Yes fitted one a few weeks back takes about 15 mins to fit increases low speed but leaves high speed the same more heat on low speed without the roar of the fan on high speed.
 
Ahh ok fair enough! It sounded like it was just making low high and leaving high alone! So its more low is medium, high is high. In that case maybe I shall purchase...

Easy to fit?
 
I am going to sell a resistor on eBay for 17.99!

High will stay the same as high is a direct feed to the motor - can't magically increase the motor speed, well, maybe 24V would make it spin a bit faster!

In all seriousness, what is the benefit, just run the fan on high!
 
I am going to sell a resistor on eBay for 17.99!

High will stay the same as high is a direct feed to the motor - can't magically increase the motor speed, well, maybe 24V would make it spin a bit faster!

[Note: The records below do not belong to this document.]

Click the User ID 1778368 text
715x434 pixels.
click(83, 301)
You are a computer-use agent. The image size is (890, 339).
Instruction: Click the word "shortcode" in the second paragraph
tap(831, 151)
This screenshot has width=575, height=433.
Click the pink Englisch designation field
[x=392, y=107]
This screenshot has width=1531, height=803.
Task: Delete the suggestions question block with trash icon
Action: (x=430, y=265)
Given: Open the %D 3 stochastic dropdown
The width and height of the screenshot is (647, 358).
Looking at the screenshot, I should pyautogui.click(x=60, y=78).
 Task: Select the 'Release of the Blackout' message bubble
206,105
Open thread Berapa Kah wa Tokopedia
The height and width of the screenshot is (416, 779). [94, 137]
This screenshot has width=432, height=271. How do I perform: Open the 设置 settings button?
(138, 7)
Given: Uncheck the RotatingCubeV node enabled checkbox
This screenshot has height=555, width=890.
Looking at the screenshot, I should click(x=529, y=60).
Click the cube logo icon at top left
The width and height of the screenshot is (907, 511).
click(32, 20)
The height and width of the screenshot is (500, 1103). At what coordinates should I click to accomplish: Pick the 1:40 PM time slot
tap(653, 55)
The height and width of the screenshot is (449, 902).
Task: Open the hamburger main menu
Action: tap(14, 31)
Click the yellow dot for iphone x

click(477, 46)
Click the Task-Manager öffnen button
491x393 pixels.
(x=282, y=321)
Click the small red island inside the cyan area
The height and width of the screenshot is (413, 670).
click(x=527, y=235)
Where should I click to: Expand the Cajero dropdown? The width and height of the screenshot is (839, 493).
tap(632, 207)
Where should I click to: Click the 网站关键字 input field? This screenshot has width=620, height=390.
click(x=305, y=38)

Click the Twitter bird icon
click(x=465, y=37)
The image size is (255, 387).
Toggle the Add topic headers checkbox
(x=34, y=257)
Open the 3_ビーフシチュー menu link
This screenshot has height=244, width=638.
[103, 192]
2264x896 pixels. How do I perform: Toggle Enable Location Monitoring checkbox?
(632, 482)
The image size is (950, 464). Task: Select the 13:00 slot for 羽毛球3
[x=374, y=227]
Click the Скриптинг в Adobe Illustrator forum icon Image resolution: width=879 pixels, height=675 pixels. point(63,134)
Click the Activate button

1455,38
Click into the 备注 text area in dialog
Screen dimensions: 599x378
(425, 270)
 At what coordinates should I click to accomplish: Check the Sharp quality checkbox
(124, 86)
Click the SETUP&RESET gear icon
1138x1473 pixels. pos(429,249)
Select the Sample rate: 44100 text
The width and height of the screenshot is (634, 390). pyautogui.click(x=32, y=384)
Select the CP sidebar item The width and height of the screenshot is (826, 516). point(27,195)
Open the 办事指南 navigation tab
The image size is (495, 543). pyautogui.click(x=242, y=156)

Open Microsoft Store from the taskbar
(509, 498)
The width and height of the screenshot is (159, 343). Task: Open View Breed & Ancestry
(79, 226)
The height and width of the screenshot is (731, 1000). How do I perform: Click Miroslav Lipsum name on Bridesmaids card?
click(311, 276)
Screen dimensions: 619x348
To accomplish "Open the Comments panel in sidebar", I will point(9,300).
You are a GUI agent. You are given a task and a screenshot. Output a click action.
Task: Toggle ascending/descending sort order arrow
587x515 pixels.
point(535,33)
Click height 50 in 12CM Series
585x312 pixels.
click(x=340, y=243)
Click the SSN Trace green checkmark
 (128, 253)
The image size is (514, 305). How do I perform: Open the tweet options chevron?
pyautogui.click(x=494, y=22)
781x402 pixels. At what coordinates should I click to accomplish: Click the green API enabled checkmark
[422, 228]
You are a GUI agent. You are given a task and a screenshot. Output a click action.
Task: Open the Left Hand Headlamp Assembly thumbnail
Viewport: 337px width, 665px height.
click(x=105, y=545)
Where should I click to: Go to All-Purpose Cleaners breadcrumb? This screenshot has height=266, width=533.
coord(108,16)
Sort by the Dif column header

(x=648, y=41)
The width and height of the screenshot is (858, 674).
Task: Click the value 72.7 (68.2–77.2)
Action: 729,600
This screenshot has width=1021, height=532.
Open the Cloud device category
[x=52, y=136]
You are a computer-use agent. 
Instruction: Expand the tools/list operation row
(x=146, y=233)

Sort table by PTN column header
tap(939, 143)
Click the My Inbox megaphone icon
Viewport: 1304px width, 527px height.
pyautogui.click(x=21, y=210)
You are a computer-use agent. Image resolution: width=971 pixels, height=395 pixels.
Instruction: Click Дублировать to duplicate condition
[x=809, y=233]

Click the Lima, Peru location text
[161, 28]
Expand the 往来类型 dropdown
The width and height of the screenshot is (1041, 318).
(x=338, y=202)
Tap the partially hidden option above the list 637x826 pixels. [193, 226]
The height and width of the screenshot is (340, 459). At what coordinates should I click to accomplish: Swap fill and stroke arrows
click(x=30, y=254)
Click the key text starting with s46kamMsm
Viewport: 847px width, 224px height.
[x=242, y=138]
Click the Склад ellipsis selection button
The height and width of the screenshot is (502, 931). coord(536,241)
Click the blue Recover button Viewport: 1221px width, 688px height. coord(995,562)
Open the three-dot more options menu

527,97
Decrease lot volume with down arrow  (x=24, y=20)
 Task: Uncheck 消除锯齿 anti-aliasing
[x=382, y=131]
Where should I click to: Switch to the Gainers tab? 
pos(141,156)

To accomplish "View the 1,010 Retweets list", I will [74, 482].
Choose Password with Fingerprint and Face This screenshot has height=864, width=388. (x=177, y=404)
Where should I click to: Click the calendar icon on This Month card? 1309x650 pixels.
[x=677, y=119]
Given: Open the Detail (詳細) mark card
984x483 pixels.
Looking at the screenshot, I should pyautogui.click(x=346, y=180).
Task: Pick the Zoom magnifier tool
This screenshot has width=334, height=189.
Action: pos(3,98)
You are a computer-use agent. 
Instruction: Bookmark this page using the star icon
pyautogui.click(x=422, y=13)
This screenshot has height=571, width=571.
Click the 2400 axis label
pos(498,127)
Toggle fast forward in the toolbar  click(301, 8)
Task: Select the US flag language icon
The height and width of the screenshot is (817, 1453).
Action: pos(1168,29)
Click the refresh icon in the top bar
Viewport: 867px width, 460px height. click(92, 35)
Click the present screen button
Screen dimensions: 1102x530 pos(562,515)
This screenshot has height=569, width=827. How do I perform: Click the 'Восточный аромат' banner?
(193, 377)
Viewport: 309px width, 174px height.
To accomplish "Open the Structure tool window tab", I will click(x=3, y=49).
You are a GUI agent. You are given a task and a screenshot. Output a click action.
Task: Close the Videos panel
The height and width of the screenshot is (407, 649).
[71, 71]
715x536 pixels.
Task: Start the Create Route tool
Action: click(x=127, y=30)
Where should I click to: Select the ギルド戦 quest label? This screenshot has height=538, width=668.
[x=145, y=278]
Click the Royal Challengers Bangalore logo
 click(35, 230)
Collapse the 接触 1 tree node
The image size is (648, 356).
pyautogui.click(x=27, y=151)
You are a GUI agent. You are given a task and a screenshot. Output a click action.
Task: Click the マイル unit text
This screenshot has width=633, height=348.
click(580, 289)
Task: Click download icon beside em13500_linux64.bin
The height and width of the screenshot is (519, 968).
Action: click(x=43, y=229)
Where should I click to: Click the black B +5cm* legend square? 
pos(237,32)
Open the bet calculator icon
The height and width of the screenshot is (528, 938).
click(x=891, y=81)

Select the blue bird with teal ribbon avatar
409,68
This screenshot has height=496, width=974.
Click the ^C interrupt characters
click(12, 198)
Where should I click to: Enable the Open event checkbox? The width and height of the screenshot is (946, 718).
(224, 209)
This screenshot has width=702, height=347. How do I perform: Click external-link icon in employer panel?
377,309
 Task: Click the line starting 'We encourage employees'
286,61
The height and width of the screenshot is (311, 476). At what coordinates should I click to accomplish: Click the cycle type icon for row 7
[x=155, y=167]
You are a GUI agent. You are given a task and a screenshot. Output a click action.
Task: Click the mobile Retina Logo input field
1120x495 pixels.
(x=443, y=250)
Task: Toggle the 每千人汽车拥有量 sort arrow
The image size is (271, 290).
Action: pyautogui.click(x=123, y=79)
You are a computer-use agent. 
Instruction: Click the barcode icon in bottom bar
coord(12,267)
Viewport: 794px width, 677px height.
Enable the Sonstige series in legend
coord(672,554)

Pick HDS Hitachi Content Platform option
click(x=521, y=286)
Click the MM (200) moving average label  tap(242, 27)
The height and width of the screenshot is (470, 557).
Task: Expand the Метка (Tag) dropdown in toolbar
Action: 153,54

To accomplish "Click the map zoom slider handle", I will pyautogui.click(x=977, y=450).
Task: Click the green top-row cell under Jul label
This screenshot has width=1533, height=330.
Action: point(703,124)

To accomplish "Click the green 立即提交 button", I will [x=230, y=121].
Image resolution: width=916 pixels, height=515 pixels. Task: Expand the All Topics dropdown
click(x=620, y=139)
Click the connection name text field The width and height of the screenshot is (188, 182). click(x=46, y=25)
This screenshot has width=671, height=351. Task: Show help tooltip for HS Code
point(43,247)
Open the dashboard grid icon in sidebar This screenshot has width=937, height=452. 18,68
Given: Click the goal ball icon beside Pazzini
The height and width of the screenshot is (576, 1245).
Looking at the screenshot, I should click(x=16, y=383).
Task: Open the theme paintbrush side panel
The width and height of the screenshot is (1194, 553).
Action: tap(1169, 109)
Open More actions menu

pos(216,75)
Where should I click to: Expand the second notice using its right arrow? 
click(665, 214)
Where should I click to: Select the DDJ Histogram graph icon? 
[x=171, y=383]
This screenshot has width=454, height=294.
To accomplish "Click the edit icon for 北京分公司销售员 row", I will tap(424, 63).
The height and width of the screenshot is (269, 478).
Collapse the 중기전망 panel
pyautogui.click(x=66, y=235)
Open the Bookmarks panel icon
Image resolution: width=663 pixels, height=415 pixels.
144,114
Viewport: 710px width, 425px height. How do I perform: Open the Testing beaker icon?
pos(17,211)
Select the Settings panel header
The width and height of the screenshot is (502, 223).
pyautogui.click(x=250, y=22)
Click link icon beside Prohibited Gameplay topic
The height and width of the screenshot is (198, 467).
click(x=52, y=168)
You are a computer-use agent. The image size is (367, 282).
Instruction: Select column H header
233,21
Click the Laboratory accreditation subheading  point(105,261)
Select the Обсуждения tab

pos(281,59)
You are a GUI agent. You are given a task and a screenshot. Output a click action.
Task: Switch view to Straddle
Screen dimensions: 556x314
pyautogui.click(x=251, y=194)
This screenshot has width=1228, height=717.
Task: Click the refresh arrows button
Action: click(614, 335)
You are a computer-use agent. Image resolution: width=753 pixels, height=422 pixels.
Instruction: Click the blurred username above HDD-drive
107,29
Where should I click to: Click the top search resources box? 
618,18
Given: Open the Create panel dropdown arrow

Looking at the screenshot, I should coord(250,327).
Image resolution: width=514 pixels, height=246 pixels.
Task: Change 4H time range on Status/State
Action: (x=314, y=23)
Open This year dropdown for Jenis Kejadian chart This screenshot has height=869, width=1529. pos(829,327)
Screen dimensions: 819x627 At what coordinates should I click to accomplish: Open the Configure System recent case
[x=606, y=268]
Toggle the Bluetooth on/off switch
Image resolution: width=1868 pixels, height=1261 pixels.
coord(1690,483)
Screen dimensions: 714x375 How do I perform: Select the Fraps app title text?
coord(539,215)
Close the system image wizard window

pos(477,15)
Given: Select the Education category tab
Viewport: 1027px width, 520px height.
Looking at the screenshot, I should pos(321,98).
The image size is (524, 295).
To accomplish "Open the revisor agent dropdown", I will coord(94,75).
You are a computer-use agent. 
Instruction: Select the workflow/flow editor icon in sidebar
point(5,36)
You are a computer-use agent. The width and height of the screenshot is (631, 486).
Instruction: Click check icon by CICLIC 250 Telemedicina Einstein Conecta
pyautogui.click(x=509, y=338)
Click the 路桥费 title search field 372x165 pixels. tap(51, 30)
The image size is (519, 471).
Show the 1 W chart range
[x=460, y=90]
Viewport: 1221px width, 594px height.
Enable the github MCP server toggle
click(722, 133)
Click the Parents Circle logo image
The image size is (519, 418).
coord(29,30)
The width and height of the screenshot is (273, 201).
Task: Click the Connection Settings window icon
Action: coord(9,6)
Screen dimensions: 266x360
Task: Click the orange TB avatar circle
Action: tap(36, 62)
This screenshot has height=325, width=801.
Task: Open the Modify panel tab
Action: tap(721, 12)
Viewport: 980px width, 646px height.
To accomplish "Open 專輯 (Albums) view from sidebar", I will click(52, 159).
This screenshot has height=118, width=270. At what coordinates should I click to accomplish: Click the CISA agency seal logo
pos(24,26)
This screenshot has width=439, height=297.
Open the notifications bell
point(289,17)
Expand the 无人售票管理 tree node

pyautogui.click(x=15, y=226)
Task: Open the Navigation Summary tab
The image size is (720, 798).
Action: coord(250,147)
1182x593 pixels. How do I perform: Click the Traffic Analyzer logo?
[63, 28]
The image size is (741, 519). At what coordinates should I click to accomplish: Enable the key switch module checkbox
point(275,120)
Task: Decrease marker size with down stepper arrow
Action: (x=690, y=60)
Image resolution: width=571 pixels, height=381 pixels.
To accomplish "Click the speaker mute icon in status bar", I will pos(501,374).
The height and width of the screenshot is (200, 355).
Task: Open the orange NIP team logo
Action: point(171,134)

In all seriousness, what is the benefit, just run the fan on high!


Because its a defender thing, sellers sell useless tat to people who thing they need it, rtc dampers spring to mind theres many more!

17,99 plus 3.00 p+p:D
 
So the fan uses a resistor to cut the speed (no resistor on full speed). Reduce the value of the resistor and slow speed will run faster, which is more effective than slow, but not as noisy as full speed.

The isea seems sound, but just find out what the existing resistor value is and replace with a lesser one.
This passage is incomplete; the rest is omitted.